Texto –
::::::::::
Universidade Lusíada de Lisboa. CITAD, Centro de Investigação em Território, Arquitetura e Design. [email protected] (2) Universidade Lusíada de Lisboa. [email protected] (1)

Nota Este trabalho é financiado por Fundos Nacionais através da FCT – Fundação para a Ciência e a Tecnologia no âmbito do Projeto UID/AUR/04026/2013 e também ao CITAD – Centro de Investigação em Território, Arquitetura e Design.

Palavras chave Dammuso. Ilha de Pantelleria. Arquitetura vernacular. Habitação mediterrânica

1. Introdução O Dammuso da ilha de Pantelleria é um exemplo paradigmático de arquitetura espontânea mediterrânica (Scarano, 2006; Boeri & Longo 2009) que se integra perfeitamente no território mantendo o sentido de pertença à matriz mediterrânica e respeitando a relação com o lugar (Di Natale & Garofalo, 2002), o contexto histórico e o meio ambiente. As expressões agregativo-funcionais, a organização do espaço e as soluções arquitetónicas e construtivas tradicionais adotadas, representam os elementos que mais caracterizam e identificam o Dammuso e a paisagem de Pantelleria (Fig.1). Pantelleria está localizada aproximadamente no centro do mar Mediterrâneo entre o continente africano e o continente europeu, ou seja, a leste da Tunísia e a sudoeste da Sicília. A ilha é o resultado de uma intensa atividade vulcânica que deu origem, por um lado, a uma topografia e uma conformação do território articulada e heterogénea, e, por outro lado, a um sistema geológico constituído principalmente por rochas vulcânicas ácidas e, em menor percentagem, por basaltos e a pedra-pomes (D’Aietti, 2009). Em geral, a pedra vulcânica local sempre foi e, ainda hoje representa o principal material de construção. Devido à sua posição geográfica,

desde a antiguidade, Pantelleria foi objeto de contínuas conquistas e dominações por parte de vários povos, entre os quais importa salientar os Púnicos, os Romanos e os Árabes (D’Aietti, 2009; Di Natale & Garofalo, 2002). 2. O Dammuso 2.1. Origens Devido a uma estratificação de acontecimentos culturais e arquitetónicos é difícil estabelecer o período exato do aparecimento do Dammuso (D’Aietti, 2009; Maltese, 2000). Por exemplo, o termo Dammuso tem uma ligação etimológica, quer com a palavra árabe dammús (edifício abobadado) (Farina, 2003), quer também com a palavra latina domus (casa) (D’Aietti, 2009). Aliás, parece que a tradição construtiva pantesca dos muros em pedra seca e das coberturas em abóbada de volta perfeita ou abatida remonta a uma herança dos romanos (Di Natale & Garofalo, 2002). A tipologia em abóbada, expressão principal dos dammusi, já com os fenícios (Barbera, et al., 2009), com os romanos e com os bizantinos era usada, mas é com os árabes que se alcança o total domínio da técnica construtiva através da formação de mão de obra capaz de realizar abóbadas em pouco tempo e sem cimbres (Farina, 2003).
::::::::::
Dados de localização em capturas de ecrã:
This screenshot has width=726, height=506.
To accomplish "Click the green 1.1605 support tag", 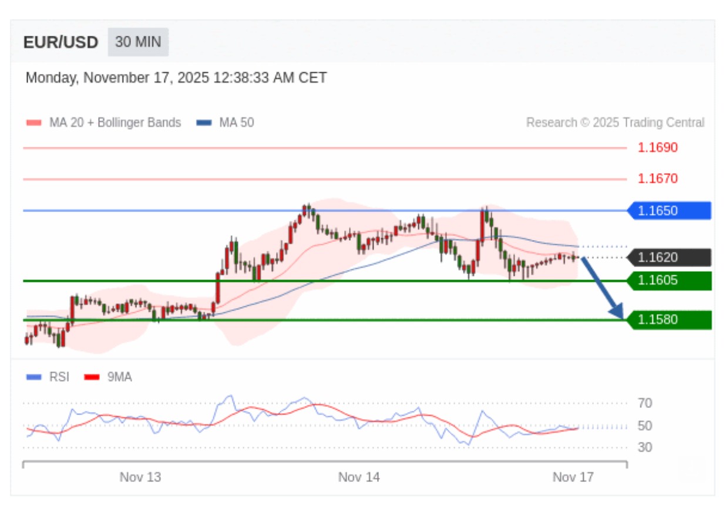I will [x=669, y=281].
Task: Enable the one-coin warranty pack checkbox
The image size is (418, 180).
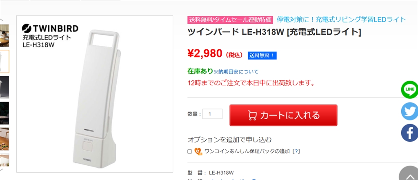Action: coord(190,151)
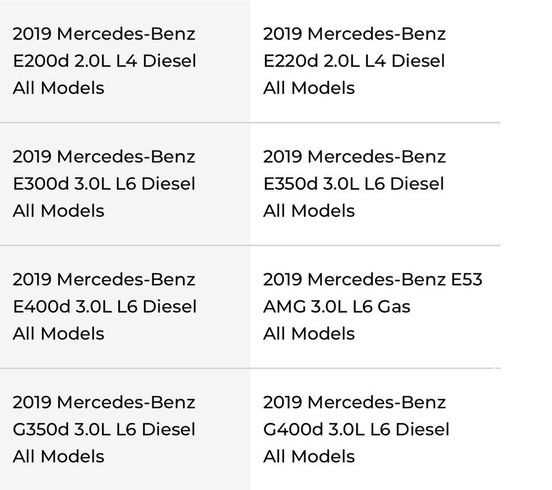Image resolution: width=552 pixels, height=490 pixels.
Task: Click "2019 Mercedes-Benz" line above G350d
Action: point(104,403)
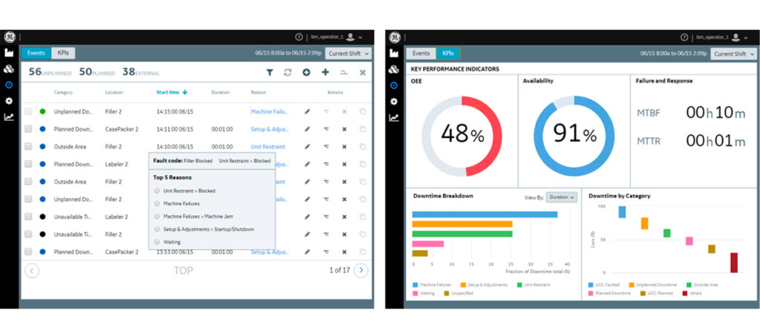Select the 'Unit Restraint > Blocked' radio option
The image size is (760, 336).
157,191
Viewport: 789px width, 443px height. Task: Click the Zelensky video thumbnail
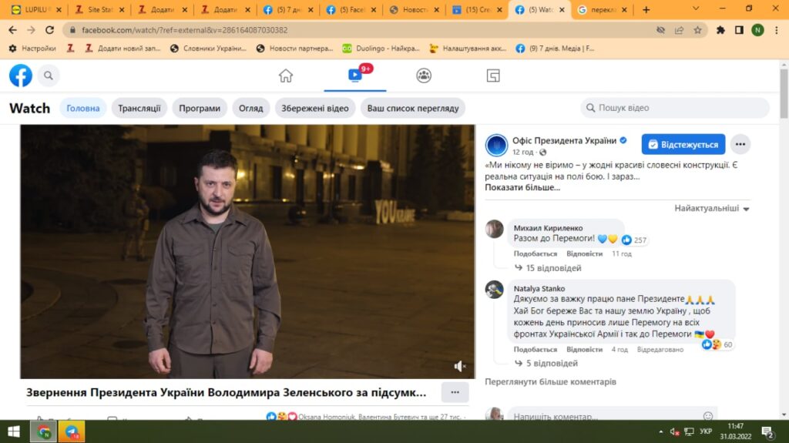point(247,250)
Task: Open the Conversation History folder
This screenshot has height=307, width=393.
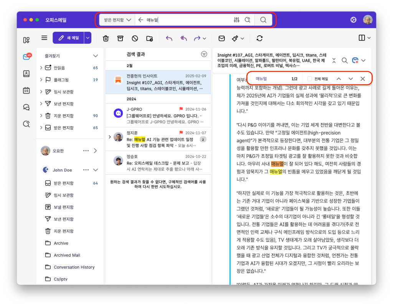Action: pyautogui.click(x=74, y=267)
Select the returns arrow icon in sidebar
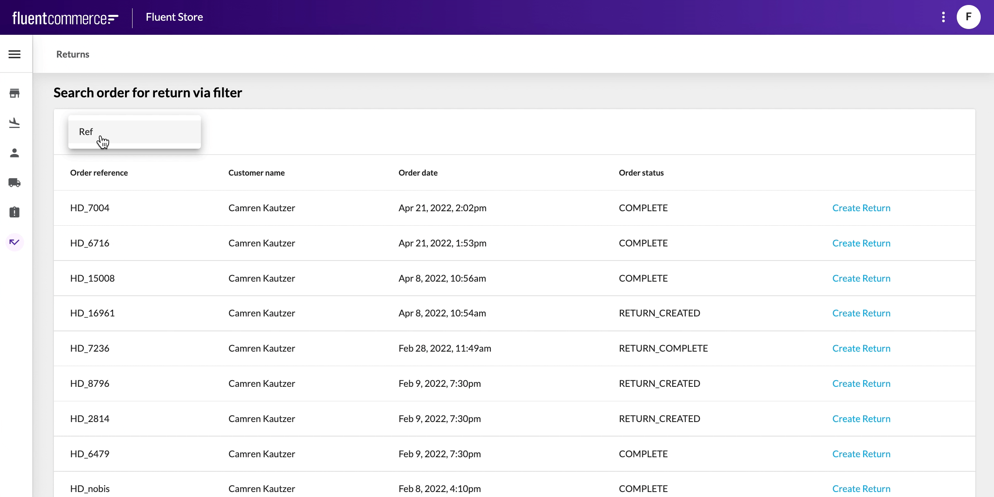This screenshot has width=994, height=497. click(x=14, y=242)
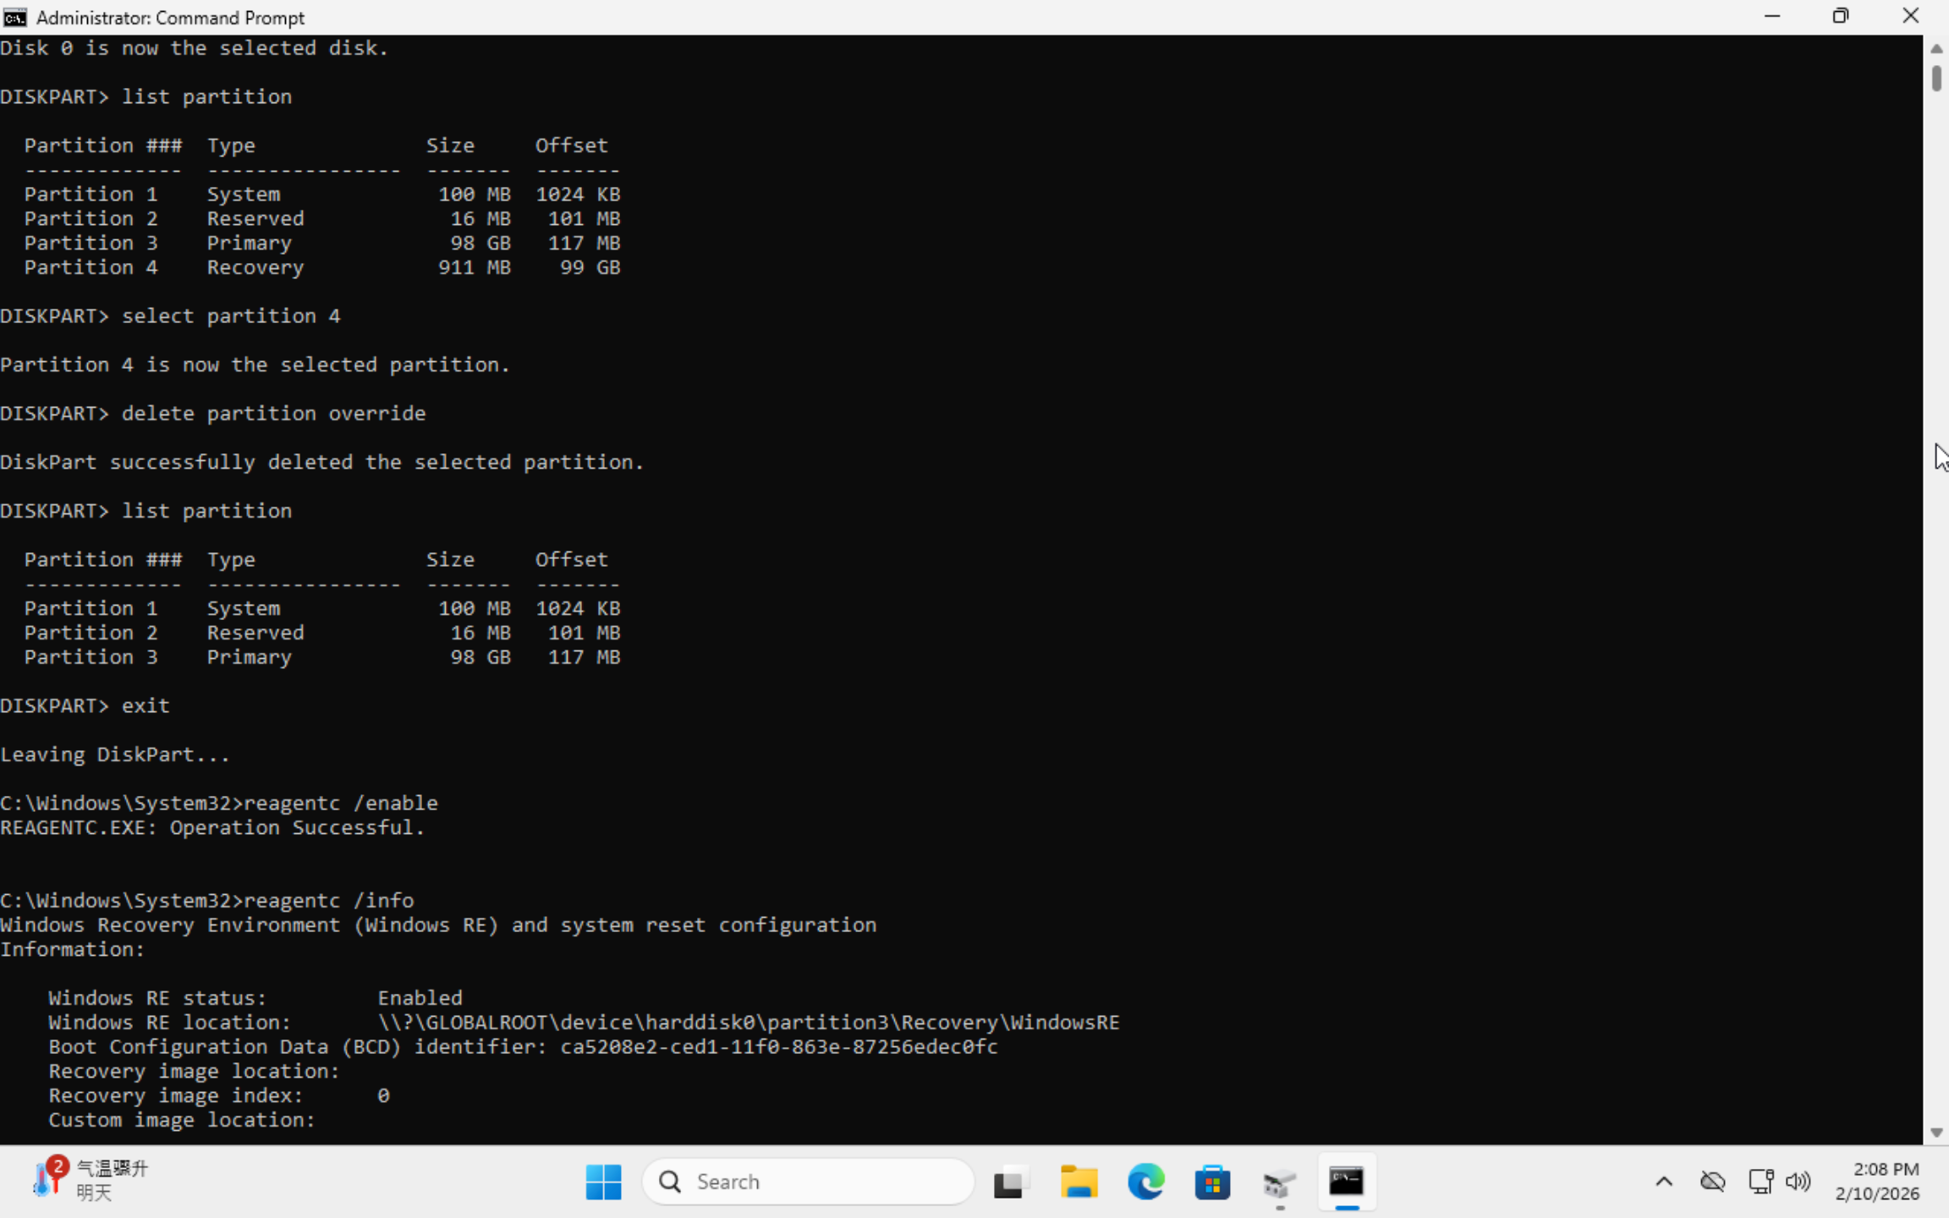
Task: Show hidden system tray icons
Action: (x=1663, y=1182)
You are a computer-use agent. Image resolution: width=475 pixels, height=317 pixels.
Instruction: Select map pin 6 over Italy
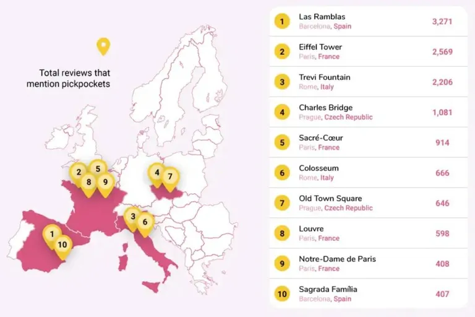(145, 223)
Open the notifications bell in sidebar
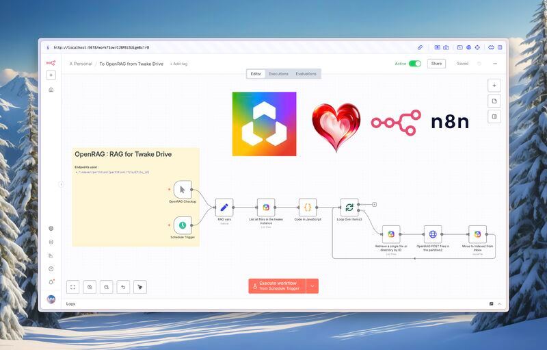 tap(51, 282)
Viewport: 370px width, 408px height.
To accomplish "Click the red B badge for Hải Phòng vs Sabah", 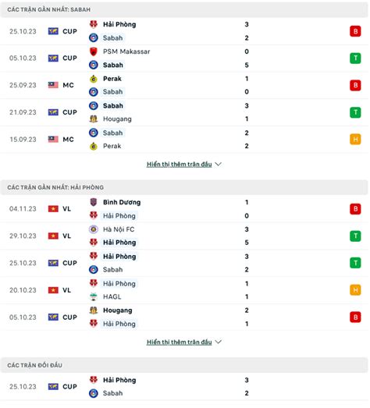I will [355, 31].
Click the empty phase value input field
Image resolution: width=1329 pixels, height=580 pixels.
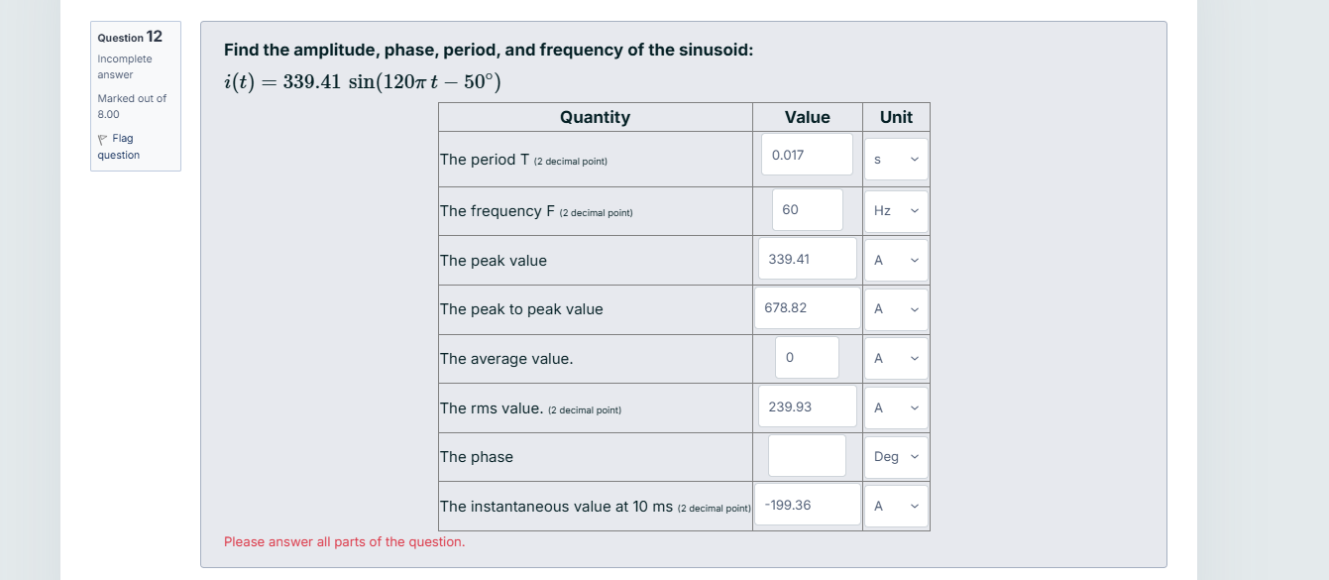click(806, 454)
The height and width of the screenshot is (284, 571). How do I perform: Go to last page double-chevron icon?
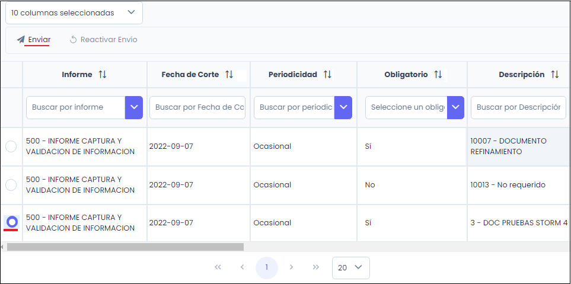tap(316, 267)
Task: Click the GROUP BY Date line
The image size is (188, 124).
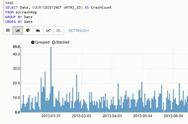Action: (x=19, y=17)
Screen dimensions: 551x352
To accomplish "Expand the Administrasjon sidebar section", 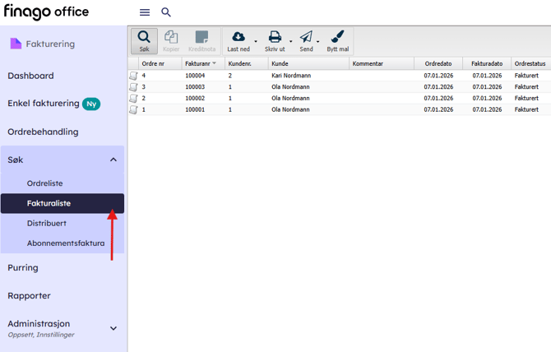I will click(x=113, y=328).
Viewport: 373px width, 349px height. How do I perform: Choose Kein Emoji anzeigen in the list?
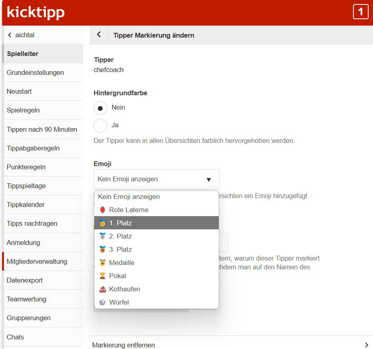click(x=129, y=197)
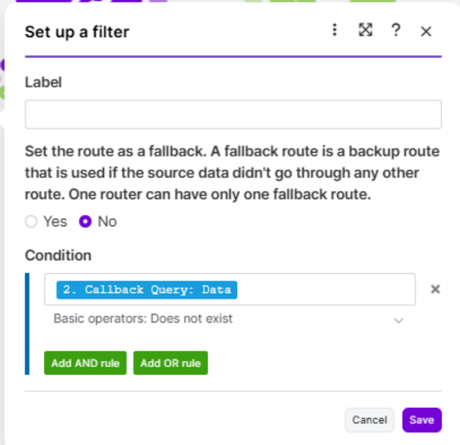Click the chevron arrow beside the operator
The width and height of the screenshot is (460, 445).
[x=398, y=320]
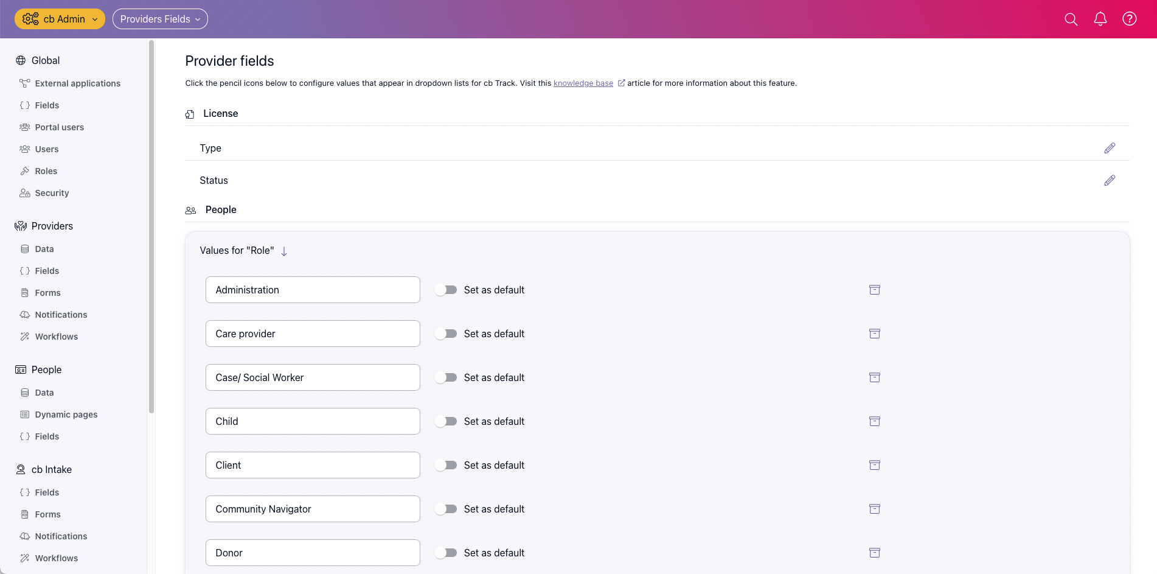Expand the Providers Fields dropdown
The width and height of the screenshot is (1157, 574).
[160, 19]
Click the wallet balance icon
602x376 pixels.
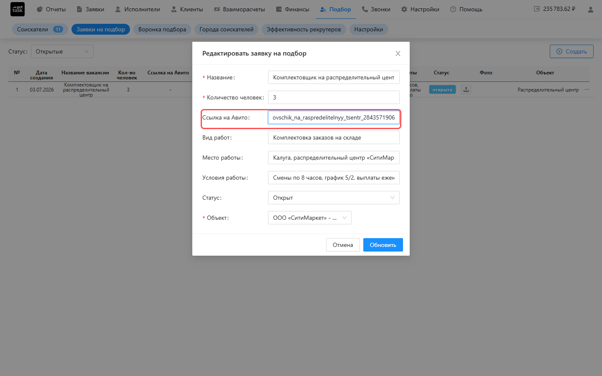tap(537, 9)
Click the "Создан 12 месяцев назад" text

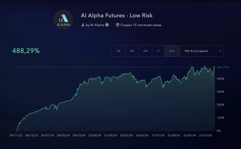point(141,25)
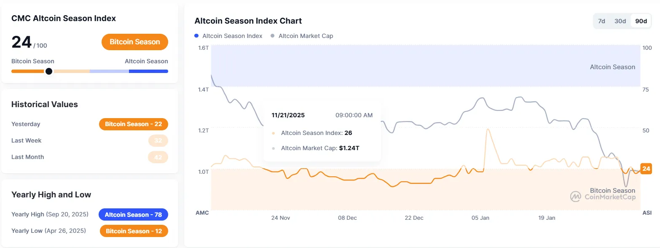Click the 05 Jan date on x-axis
Image resolution: width=660 pixels, height=248 pixels.
pyautogui.click(x=480, y=218)
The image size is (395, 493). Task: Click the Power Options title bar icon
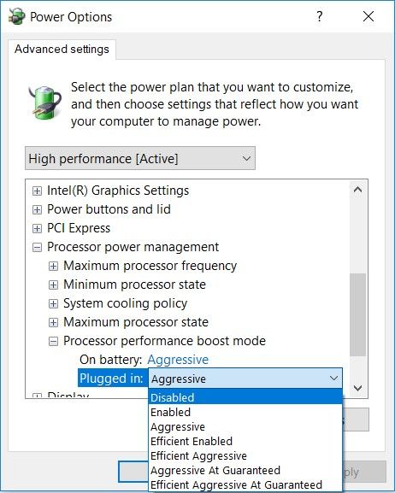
::::::::::
Enunciado – Indique se cada afirmação concorda com o texto sobre o Dammuso de Pantelleria, respondendo sim ou não e citando as palavras do texto que o decidem. (a) Pantelleria situa-se a leste da Tunísia e a sudoeste da Sicília. (b) É possível determinar com precisão o período em que surgiu o Dammuso. (c) Foi com os romanos que se alcançou o total domínio da técnica construtiva das abóbadas.

Resolução –
(a) Sim: «a leste da Tunísia e a sudoeste da Sicília».
(b) Não: «é difícil estabelecer o período exato do aparecimento do Dammuso».
(c) Não: «é com os árabes que se alcança o total domínio da técnica construtiva».